[写真]=古川剛伊

 クラブシーズンも閉幕し、いよいよ活動が本格化してきた日本代表。すでに2025年度の登録メンバーが発表され、2028年のロサンゼルス五輪へのサイクルをどのような編成で戦っていくのかは注目である。

 そのなかでも、いつも層の厚さを実感するのが日本のリベロだ。世界的にも定評のある日本のディフェンス力をコート上で体現する専門職ではあり、女子の今年度代表メンバーに6名が選出された。

 昨年のパリ五輪に出場した小島満菜美と福留慧美は2024/25クラブシーズンを、小島がアメリカのプロリーグ「LOVB」で、福留がイタリア・セリエAで過ごし、2人ともパリ五輪の金メダリストたちが自チームや対戦相手に並ぶなかでレベルアップに努めてきた。
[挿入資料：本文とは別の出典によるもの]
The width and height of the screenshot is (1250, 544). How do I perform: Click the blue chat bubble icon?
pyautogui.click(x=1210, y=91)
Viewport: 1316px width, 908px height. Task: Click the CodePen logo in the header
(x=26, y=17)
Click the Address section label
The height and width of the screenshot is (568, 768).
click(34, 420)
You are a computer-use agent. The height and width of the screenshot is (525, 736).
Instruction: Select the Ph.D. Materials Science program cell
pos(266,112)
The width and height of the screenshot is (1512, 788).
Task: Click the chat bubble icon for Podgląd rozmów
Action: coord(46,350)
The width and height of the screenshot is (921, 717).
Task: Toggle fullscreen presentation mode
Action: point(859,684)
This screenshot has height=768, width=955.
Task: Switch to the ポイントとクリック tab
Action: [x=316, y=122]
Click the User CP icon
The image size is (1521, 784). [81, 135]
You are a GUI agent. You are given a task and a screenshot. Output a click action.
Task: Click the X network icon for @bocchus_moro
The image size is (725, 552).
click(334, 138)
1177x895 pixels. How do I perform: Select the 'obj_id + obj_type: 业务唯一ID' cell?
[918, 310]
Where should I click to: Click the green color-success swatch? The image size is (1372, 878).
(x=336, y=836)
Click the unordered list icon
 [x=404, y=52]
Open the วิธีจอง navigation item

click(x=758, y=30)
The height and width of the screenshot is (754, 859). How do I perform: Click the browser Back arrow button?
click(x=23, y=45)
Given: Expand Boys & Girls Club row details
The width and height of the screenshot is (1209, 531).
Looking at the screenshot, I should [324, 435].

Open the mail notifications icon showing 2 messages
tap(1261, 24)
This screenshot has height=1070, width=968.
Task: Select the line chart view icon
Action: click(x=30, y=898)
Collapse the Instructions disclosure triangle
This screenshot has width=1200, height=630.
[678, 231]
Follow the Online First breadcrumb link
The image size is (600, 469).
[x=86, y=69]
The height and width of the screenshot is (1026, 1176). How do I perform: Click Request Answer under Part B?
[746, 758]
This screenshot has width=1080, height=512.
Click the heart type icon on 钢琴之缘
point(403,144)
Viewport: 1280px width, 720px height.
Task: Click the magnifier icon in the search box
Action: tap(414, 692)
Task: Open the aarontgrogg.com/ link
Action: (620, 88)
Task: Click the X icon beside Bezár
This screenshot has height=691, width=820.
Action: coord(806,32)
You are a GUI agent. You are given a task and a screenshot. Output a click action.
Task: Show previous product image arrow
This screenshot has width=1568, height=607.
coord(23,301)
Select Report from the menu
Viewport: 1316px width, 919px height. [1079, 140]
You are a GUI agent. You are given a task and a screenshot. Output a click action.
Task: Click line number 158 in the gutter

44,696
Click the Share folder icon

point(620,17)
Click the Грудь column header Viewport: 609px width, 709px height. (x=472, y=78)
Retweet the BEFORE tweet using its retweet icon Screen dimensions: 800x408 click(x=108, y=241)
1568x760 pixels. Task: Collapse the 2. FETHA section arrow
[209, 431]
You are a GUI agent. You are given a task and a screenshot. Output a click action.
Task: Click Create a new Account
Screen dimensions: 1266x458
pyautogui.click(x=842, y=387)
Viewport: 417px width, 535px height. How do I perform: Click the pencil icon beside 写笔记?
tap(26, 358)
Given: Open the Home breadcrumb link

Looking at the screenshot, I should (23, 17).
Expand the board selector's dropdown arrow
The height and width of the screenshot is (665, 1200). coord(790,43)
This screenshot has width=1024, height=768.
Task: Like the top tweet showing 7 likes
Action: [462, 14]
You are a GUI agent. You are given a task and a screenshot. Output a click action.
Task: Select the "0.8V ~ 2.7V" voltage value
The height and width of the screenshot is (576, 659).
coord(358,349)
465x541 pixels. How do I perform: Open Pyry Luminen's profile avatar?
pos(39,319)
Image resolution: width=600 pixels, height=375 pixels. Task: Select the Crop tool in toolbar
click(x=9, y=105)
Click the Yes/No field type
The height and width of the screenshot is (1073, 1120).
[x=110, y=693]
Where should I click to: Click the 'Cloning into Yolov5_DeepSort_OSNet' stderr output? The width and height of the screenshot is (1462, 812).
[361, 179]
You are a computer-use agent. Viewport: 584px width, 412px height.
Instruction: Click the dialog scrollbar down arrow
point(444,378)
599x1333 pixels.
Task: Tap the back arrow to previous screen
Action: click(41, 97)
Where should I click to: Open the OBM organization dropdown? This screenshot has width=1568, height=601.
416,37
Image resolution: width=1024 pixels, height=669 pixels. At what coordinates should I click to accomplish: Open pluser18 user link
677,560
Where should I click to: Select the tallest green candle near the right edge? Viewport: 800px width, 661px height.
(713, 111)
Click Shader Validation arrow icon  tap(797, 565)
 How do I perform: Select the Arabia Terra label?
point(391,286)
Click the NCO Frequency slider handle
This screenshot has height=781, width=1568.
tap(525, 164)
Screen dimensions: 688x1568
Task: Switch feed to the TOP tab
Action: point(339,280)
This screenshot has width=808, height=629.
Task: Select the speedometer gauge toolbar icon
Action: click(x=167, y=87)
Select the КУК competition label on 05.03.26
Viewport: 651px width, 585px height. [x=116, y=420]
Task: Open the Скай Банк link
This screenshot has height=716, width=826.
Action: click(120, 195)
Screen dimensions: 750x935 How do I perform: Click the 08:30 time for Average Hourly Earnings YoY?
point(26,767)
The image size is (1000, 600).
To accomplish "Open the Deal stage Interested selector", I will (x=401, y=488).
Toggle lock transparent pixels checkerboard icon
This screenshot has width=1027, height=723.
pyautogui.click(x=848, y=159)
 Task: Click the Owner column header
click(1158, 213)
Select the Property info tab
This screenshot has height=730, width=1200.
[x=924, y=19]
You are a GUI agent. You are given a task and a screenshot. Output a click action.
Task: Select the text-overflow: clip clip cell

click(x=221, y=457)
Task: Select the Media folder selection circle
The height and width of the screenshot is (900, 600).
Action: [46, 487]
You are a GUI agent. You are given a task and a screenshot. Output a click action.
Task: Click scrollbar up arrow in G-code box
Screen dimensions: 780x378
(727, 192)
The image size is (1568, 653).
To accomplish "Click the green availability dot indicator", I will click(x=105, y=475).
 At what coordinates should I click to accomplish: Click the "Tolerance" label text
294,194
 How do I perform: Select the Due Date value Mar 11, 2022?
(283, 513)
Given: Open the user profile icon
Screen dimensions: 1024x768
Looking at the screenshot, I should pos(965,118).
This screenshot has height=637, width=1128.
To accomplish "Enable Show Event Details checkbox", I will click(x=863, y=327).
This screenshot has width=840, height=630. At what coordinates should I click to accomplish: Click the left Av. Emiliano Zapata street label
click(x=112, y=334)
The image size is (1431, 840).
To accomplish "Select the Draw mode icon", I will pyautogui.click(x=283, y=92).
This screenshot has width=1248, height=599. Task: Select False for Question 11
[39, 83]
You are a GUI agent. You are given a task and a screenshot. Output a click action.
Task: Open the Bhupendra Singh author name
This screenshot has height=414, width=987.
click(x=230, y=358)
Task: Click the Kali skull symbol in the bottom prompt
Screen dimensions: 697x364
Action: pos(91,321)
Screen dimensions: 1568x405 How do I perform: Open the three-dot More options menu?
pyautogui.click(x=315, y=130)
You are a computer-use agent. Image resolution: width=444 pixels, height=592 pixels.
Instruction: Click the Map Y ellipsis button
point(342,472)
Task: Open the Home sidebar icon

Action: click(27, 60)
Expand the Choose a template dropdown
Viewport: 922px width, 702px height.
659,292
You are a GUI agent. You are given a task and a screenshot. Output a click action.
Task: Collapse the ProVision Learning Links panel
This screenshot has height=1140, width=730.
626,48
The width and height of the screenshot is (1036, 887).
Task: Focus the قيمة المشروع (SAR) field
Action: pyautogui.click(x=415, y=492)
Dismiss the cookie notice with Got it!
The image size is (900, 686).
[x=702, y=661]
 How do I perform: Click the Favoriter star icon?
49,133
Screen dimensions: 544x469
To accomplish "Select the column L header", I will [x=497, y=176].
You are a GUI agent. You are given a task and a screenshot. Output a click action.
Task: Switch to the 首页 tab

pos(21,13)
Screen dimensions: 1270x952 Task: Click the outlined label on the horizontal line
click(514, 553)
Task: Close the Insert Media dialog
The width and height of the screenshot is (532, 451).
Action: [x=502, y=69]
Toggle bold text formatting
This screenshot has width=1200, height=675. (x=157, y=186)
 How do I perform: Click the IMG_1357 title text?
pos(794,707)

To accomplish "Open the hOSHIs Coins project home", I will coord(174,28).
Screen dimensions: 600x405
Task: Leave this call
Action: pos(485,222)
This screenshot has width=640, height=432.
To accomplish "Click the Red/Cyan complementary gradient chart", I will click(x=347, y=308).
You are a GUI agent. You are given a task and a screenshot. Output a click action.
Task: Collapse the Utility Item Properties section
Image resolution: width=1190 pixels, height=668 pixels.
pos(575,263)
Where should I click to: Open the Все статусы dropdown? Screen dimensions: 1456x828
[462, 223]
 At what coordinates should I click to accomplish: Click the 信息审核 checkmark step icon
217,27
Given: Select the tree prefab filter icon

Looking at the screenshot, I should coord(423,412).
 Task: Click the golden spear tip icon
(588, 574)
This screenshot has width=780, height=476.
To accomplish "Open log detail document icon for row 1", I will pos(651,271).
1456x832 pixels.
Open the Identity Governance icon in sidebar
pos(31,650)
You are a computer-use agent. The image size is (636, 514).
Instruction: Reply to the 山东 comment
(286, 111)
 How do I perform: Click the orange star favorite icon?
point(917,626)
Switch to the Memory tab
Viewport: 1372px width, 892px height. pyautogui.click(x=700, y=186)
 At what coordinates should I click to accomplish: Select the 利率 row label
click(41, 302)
 一方で初選出されたのは、西崎愛菜(大阪マーヴェラス)と2024-25 大同生命SVリーグで「トップサーブレシーバー」に輝いた川畑遥奈(デンソーエアリービーズ)の2人。そして岩澤実育(埼玉上尾メディックス)は2023年度以来2度目、西村弥菜美(SAGA久光スプリングス)は3年連続での登録となっている。

 いずれも実力者ぞろいのなか、まずは「自分のいちばんの武器であるサーブレシーブで」勝負すると口にしたのは西村だ。

「もちろんサーブレシーブを武器としているリベロはほかにもいますが、そのなかでもセッターへ返す1本目のボールの質をとにかくよくしたいと考えています。そこはこだわってきたところですし、これからも追求していきたい」と西村。2022-23シーズンに日本人選手記録となるサーブレシーブ成功率74.8%をマークし、翌年もサーブレシーブ賞を獲得するなど、それがストロングポイントであることは数字のうえでも見てとれる。

 と同時に、5月22日の記者会見では壇上で「自分の壁を越えられるように、日々の練習に励みたい」と語った。乗り越えたい壁、とは?

「サーブレシーブとディグの両方を考えたときに、私自身はまだディグ力がまだ足りないと感じていて。リベロ歴でいえばまだまだ浅いのもあって、誰に託すのかといった状況判断の部分が自分にはもっともっと必要だと思うんです」

 その課題と向き合い、磨いたのが2024-25シーズンであった。「逆にサーブレシーブは納得のいかない部分がありました」と振り返りつつ、最も成長したのがディグ。抜群のポジショニングで相手に決定機を許さず、いつしかチームメートやファンからは「なぜそこにいる西村」なる言葉で、そのプレーを賞賛された。

 昨年のパリ五輪の出場は叶わなかったが、「一緒に練習して戦ったメンバーに頑張ってほしい気持ちがいちばんにはありましたし、小島さんも福留さんも自分にとっては目指す存在と言いますか。いろんな部分を吸収したいとおもえる選手なので、応援しながら『こういうプレーをするんだ』という目線で大会は見ていました」と西村は言う。そうして「まずはSAGA久光スプリングスで新しいリーグを優勝するんだ。また次にチャンスがあれば、ロサンゼルス五輪を目指していきたいな」と一歩を踏み出した。

 新しいオリンピックサイクルの始まりで、再び巡ってきたチャンス。己の武器に自信を抱きつつ、課題と向き合いながら、西村は今年も日の丸の舞台に身を投じる。